** Trigger warning. This site contains descriptions of mental health crisis', sensitive topics and mentions of suicide.

Thursday, 5 March 2015

Seeing What Can't Be Seen

  • Wake up.
  • Shower, dress and eat.
  • Get the kids off to school
  • Go walking/go to work.
  • Come home. 
  • Make lunch.
  • Clean, read, or relax.
  • Greet the kids.
  • Make supper.
  • Clean up, help with homework, play a game, or watch a show.
  • Get kids bathed and in bed.
  • Spend time with my husband.
  • Take my medications.
  • Go to bed. 
 It looks like an ordinary day. One that might resemble any number of people's days. It's a common pattern and it follows my routine, keeping up my daily maintenance. It looks normal enough... but maybe that's one of the biggest problems that sufferers of mental illness face; when things appear normal
Every day I try to follow this routine, it works for me and it allows me to continue on, to function through everything that is going on inside of me. Because of this, I appear to the outside world as though I'm always doing okay... even to those who know me, my husband for example, they think that things are fine. 
Today they are. 
But it's because there is so much going on that can't be seen. The constant struggle, the worry over what could happen, the terrifying fear that I will relapse and become drowned in a sea of depression or swept up into a manic high. Every single day, below the routine and the normality that appears I am watching every thing I do, looking out for triggers and early warning signs, analyzing my every thought and mood. 
Did I take my meds today? Am I sad because something sad happened or am I depressed? Am I reacting irrationally because of my personality disorder or is there something legitimate going on? Do I need to get in to see the doctor again? Is this restlessness normal or something more?
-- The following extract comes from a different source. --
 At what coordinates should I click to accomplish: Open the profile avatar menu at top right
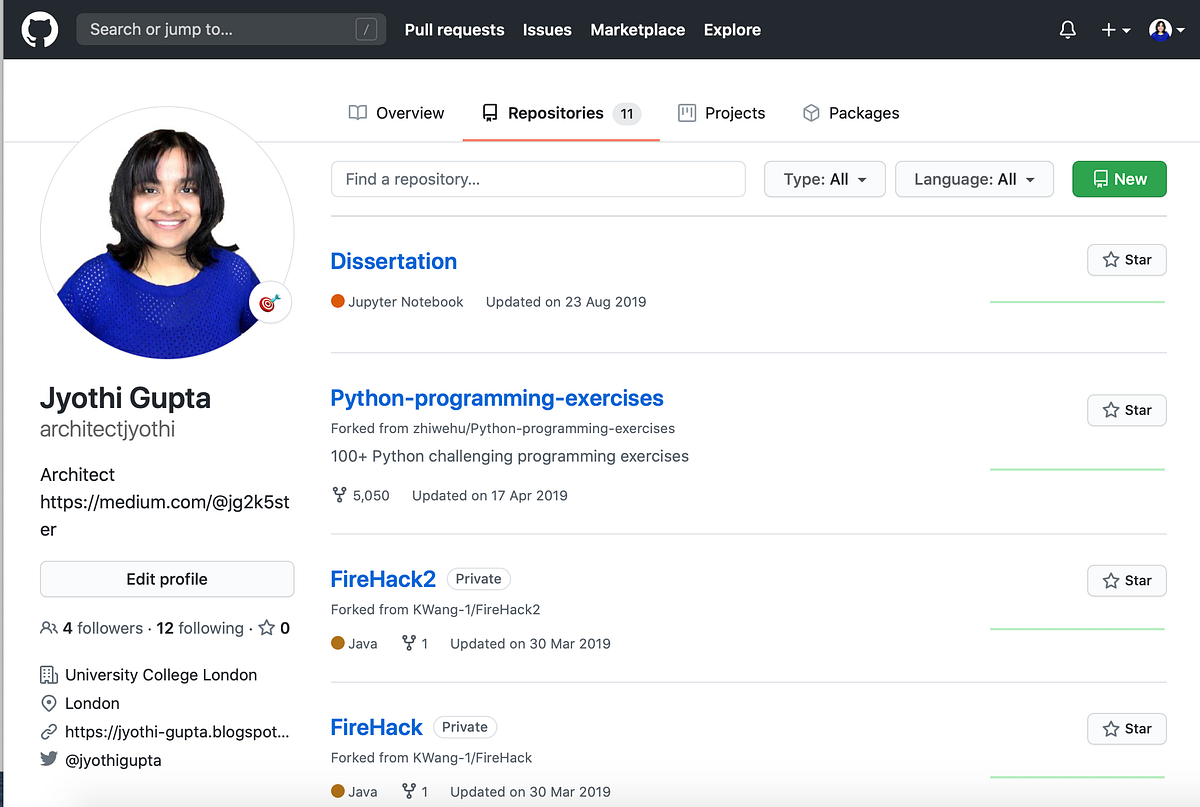pos(1163,29)
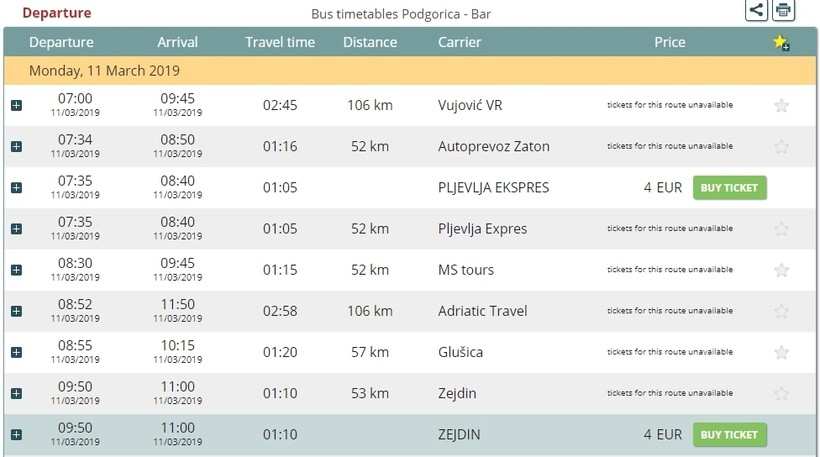Star the Zejdin 53 km route

[781, 394]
Am I just being lazy or is it the depression knocking on my door again? Why did that trigger me? There's an early warning sign... what can I do to combat it?
This constant strain is exhausting... but necessary. It's only been four months since I tried to kill myself. Four months since the suffering that I felt that was below the high functioning persona came crashing through and nearly broke me. Four months since I was completely alone and lost within myself, drowning in despair.
Right now I'm okay. But four months ago I wasn't. Four months ago I was spiraling into a deep depression, bad enough to make me want to end my life... and nobody knew about it. Four months ago, my internal thoughts weren't about what I could do to keep myself mentally healthy, they were instead filled with ways to end the pain. 
The worst part is that it could happen again. 
I'm in recovery right now. It's how I respond to those who ask if I'm doing better because I know that I can appear just fine... but I also know what could happen if I keep my struggle inside. So now I'm working on admitting that, like any illness it's taking time to get back to normal. I'm not there yet and there are still days where it's beyond difficult... but I'm getting there. The only way to get help, to get understanding is to talk about it, to let others see what can't always be seen, both when I'm sick and when I'm getting healthy.